Shane and other TF members, Great document! I have some comments about the anycast bit :)
On Nov 26, 2023, at 12:01 PM, Shane Kerr <shane@time-travellers.org> wrote:
Colleagues,
Here is a draft of the RIPE DNS Resolver Best Common Practices document that the task force of that name has been working on.
[..]
#### Anycasting
**Anycasting may be considered**
Anycasting means routing the same IP prefix to more than one location.
Anycast isn’t just for multiple locations, local scope anycast is a thing, typically used in support of high availability of the service, providing low cost load balancing and failover. There are other ways to achieve the same goal, e.g. dedicated load balancers, other network level failover, etc.
As mentioned above for addressing, client support for multiple addresses is not always good;
This is key, stub failover to a second resolver address can be painful, adding resilience to the primary resolver address is often worthwhile.
with anycasting you can use a single IP address and have redundancy from different sites. This will often allow you to place sites close to the user - although it is tricky to get optimal routing with BGP.
For a resolver service with a single site there is no benefit. For a resolver service with multiple sites, it may be better to configure clients with different IP addresses rather than use anycasting.

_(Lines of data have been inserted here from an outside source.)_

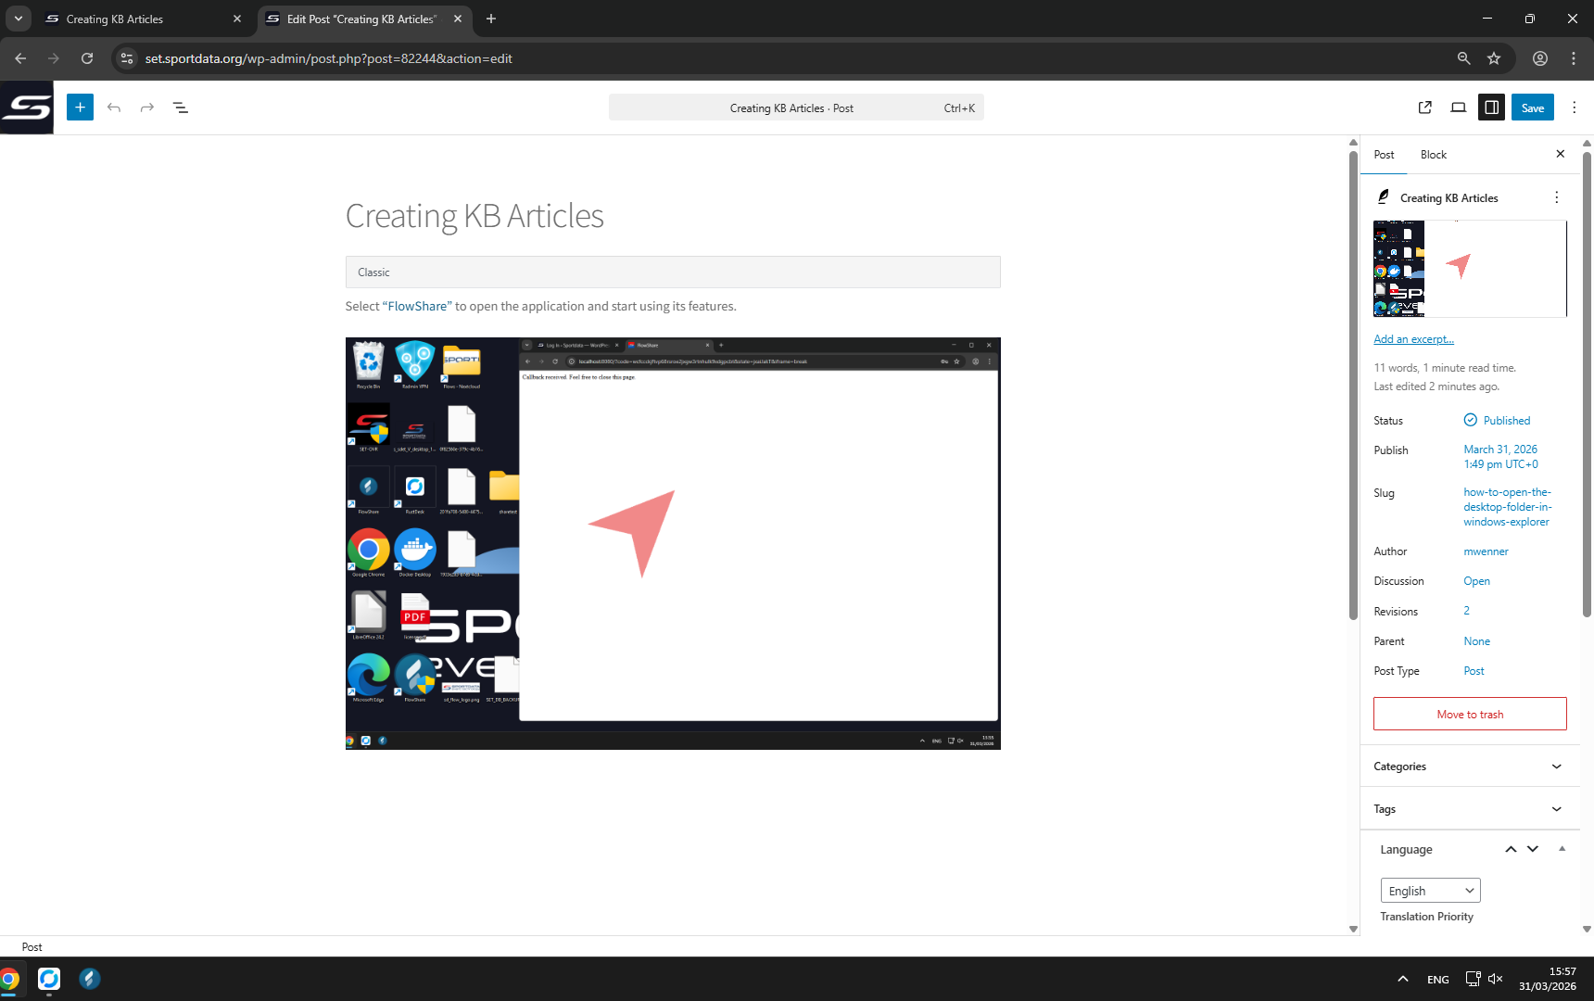Open post actions menu beside title
The image size is (1594, 1001).
coord(1556,197)
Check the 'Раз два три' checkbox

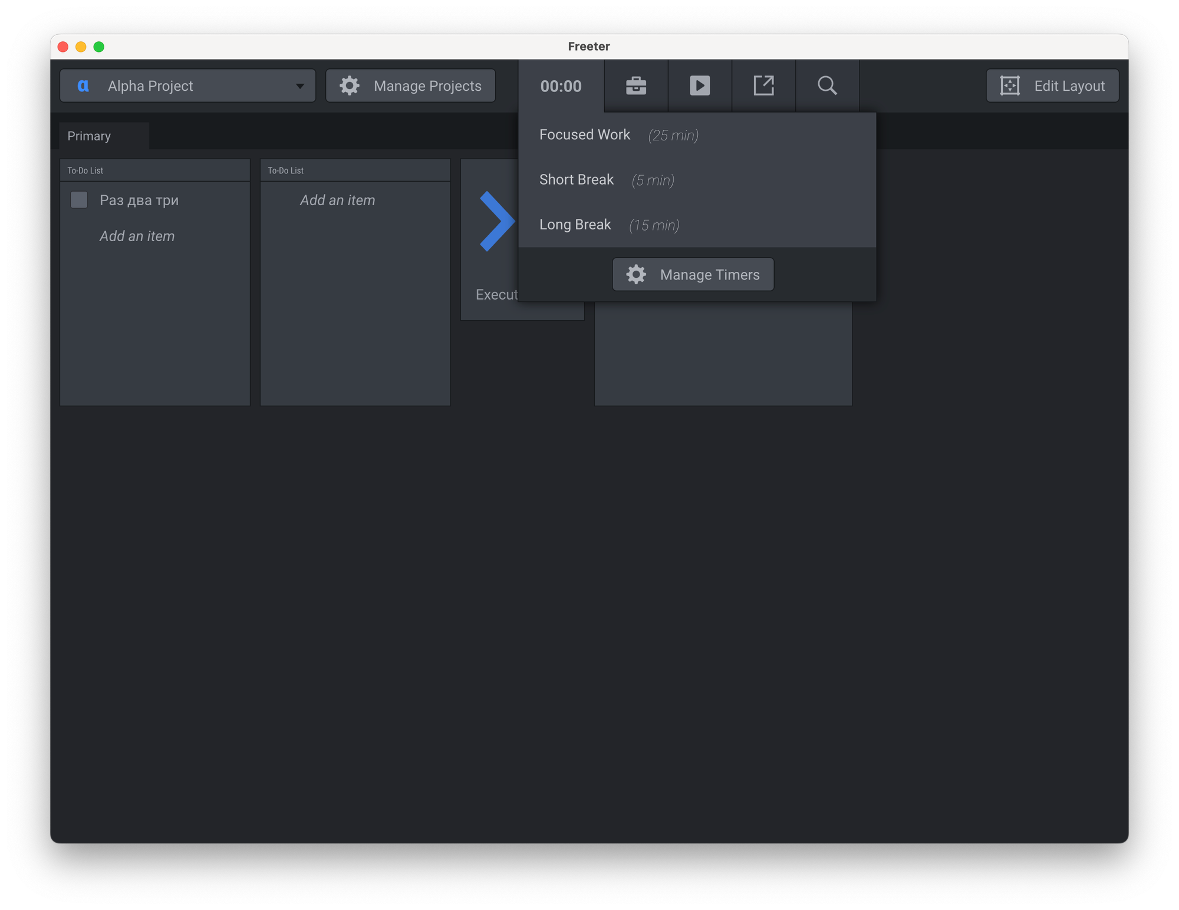[79, 200]
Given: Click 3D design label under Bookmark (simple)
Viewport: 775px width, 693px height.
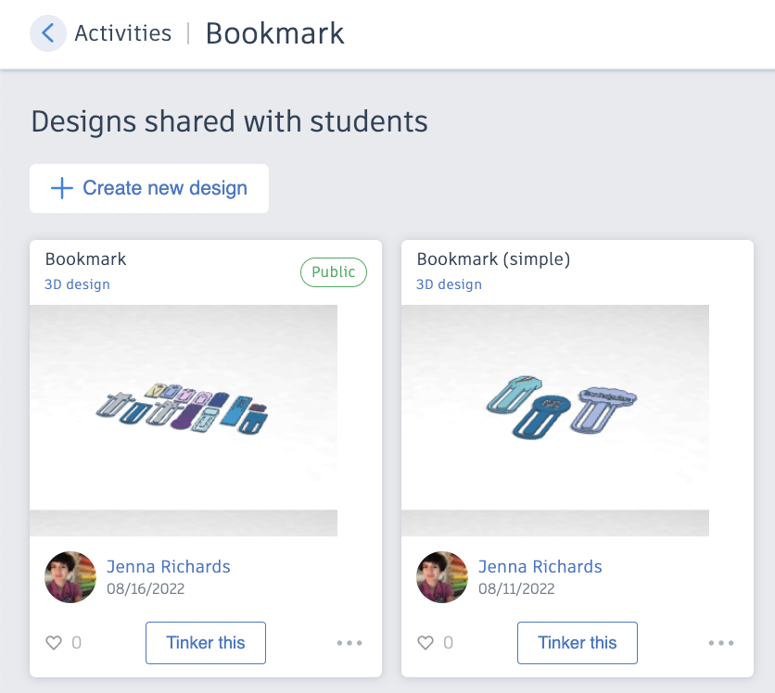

[RFC7094](https://www.rfc-editor.org/rfc/rfc7094.html) discusses anycast in detail, including references to various other RFC which discuss anycasting in general and to DNS in particular.
If a separate prefix is to be used for anycasting, usually this means a /24 in IPv4 and a /48 in IPv6, as those are the smallest sizes that will be widely propagated in BGP. A common practice is to use a covering prefix (/23 in IPv4 or /47 in IPv6) for fallback, and a more-specific prefix (/24 or /48) for the traffic. The more-specific prefix can then be withdrawn to send traffic to a backup site; this will happen automatically if the site is disconnected from routing.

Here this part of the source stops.